DATASET EXCERPTS Start Marker

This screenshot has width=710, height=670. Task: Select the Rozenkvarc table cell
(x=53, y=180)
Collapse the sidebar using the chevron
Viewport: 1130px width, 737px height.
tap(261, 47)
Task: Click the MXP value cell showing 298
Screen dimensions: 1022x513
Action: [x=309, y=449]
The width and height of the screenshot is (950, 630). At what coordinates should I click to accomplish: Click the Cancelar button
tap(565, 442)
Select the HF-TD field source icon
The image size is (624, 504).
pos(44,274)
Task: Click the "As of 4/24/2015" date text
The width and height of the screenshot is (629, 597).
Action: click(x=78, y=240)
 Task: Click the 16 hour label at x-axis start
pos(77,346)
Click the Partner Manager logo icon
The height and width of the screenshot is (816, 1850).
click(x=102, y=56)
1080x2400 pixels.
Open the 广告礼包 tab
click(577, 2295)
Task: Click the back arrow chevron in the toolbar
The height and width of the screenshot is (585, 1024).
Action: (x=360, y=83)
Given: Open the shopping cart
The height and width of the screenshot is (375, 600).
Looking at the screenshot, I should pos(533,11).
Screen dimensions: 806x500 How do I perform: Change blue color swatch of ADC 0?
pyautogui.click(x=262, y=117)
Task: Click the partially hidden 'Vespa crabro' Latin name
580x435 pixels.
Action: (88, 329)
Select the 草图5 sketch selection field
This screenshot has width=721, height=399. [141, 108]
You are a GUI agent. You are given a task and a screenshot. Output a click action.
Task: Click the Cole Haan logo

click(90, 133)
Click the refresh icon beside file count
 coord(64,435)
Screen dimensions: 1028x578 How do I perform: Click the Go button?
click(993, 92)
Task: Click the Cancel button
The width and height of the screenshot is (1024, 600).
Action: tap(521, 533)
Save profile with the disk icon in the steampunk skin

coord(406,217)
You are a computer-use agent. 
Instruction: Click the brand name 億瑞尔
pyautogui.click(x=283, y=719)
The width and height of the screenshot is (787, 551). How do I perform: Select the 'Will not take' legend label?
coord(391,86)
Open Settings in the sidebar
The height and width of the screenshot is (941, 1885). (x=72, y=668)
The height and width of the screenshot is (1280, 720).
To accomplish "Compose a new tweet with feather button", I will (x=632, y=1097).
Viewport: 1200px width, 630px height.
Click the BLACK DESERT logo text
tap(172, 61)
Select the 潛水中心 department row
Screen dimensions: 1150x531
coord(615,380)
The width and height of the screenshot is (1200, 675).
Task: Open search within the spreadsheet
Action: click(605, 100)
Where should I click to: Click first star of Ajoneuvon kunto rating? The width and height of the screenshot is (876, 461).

DATASET EXCERPTS End Marker

ACTIVITY → Determine which lines above include the word "agent", and report those lines in full.

RESPONSE BELOW →
You are a GUI agent. You are given a task and a screenshot. Output a click action.
You are a computer-use agent. 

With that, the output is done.